Thursday, September 13, 2007

Burning HIstory - The Thomas B. Walters Home Gone




The Thomas B. Walters home, a tall, worn old Colonial Revival home that has guarded the mouth to Skinner's Creek since the 1800s, was burned tonight. It didn't catch fire from careless kids, or catch a stray bolt of lighting after all the years. It was burned on purpose by the local fire department with several local luminaries looking on.

This saddens me in ways I can't describe. Sometimes it seems as if the only people interested in preserving the history of our town, our state, and even our country, are people who have moved in way after the fact. This house needed a lot of work. It had some issue with fiberglass, I'm told, that made renovation expensive and difficult...but let's be serious. The land it stands on was bought by developers from out of town. They intend to plaster the bank of the river with million dollar waterfront houses, and the old Walters house was just in the way. They had the money, time, resources, and everything else necessary to fix it - and they chose to tear it down. It's the way things work. It's the way we forget the lessons we should remember, and disappoint generation after generation of our forefathers.

This home belonged to a prominent farmer near the end of the nineteenth century. It was two stories with tall square columns out front. It had a smokehouse and was backed up against the river. I think the developers missed the boat. At whatever cost, the best thing they could have made of that old home was a gateway - the offices, whatever -- the first thing people saw on the way into the new waterfront houses. People come to live in places like Hertford because they are quaint, historic, and filled with history. The more of that history they bulldoze and burn, the faster this whole town will shrivel up and become a memory.

I intend to do what I can to prevent it from happening. The new site is semi-live at:
Historic Hertford

Check it out...drops us a line, or a comment. Help us fill in the data and make it something to be proud of. Help us remember our past before that's all it is. Before it's too late, and there's nothing to save.

Here's to you, Thomas B. Walters.

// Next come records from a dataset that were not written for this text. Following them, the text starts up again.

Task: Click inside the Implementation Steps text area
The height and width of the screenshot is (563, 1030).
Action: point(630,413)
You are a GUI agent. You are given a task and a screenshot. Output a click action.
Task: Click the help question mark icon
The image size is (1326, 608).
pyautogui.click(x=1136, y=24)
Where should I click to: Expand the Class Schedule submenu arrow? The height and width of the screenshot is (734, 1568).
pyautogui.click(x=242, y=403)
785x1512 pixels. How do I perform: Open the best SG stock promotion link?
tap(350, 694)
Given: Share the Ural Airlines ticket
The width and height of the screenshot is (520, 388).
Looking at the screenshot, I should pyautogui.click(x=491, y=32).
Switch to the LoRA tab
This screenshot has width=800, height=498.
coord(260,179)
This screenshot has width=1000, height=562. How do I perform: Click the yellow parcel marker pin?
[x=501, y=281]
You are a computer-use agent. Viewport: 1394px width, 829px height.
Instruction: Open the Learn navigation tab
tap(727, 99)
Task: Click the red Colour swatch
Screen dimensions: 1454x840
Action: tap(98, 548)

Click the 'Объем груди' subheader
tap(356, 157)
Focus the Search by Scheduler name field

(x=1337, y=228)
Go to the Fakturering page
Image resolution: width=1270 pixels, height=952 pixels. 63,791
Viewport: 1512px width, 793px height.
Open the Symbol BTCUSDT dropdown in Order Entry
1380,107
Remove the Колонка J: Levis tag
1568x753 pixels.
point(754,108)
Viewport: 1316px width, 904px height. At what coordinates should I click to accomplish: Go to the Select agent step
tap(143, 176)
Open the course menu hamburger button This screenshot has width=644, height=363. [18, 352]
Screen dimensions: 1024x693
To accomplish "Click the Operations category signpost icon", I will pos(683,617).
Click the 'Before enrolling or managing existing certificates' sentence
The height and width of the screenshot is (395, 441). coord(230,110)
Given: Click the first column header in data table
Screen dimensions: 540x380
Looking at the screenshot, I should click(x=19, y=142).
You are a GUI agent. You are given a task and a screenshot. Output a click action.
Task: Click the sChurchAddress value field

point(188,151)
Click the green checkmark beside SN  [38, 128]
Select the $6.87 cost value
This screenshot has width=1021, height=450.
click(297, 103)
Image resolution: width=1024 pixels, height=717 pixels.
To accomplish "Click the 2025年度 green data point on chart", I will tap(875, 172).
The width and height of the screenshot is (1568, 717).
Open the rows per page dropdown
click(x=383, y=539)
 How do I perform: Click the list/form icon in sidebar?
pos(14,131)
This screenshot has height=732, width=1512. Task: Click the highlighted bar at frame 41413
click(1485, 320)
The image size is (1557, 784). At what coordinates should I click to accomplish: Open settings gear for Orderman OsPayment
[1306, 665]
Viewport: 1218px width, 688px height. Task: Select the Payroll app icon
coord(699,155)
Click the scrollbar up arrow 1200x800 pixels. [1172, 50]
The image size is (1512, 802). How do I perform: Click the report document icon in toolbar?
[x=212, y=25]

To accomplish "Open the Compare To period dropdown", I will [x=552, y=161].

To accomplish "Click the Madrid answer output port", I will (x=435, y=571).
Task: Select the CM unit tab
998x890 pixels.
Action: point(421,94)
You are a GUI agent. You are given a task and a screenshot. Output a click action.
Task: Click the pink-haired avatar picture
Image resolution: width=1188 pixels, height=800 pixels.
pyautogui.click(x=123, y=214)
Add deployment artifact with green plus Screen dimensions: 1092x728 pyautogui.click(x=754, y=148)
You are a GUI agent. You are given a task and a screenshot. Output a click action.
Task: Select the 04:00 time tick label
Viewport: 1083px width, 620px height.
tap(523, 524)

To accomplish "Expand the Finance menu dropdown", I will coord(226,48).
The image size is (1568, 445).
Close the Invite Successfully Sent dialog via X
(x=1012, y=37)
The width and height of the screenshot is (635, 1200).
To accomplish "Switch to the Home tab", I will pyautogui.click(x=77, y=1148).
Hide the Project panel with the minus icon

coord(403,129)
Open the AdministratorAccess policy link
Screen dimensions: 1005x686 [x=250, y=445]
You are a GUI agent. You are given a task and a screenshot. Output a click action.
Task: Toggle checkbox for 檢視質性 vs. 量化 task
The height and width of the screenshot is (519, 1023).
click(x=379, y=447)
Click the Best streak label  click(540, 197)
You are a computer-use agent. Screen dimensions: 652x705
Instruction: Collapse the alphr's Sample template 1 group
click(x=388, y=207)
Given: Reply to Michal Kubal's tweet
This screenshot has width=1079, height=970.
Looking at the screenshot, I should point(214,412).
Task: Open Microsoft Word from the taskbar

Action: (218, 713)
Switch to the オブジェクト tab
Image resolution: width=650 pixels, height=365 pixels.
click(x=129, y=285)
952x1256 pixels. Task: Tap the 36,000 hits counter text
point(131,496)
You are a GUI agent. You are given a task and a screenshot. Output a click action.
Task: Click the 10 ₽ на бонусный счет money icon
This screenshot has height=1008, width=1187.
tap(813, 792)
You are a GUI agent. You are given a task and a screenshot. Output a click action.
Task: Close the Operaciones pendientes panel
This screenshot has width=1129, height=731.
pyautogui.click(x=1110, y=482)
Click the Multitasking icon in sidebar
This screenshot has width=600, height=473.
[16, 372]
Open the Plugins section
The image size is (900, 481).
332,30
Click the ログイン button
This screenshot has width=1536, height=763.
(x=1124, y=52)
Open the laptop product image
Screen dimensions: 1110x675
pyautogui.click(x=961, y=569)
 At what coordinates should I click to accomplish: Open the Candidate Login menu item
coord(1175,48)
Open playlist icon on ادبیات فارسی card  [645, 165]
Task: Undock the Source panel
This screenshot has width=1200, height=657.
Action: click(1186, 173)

I'll be researching you, and I'll be writing more on this soon.

Until then...keep the memories alive.

If you know anything about Thomas B. Walters, or that house, I'd love to hear from you.

--David

1 comment:

Anonymous said...

I was interested in your comments about Thomas B. Walters home out by Skinner's Creek. I was born in this home for it was the home of my GGrandfather.
Would be interested in hearing from you and I also have some pictures of the home prior to the burning.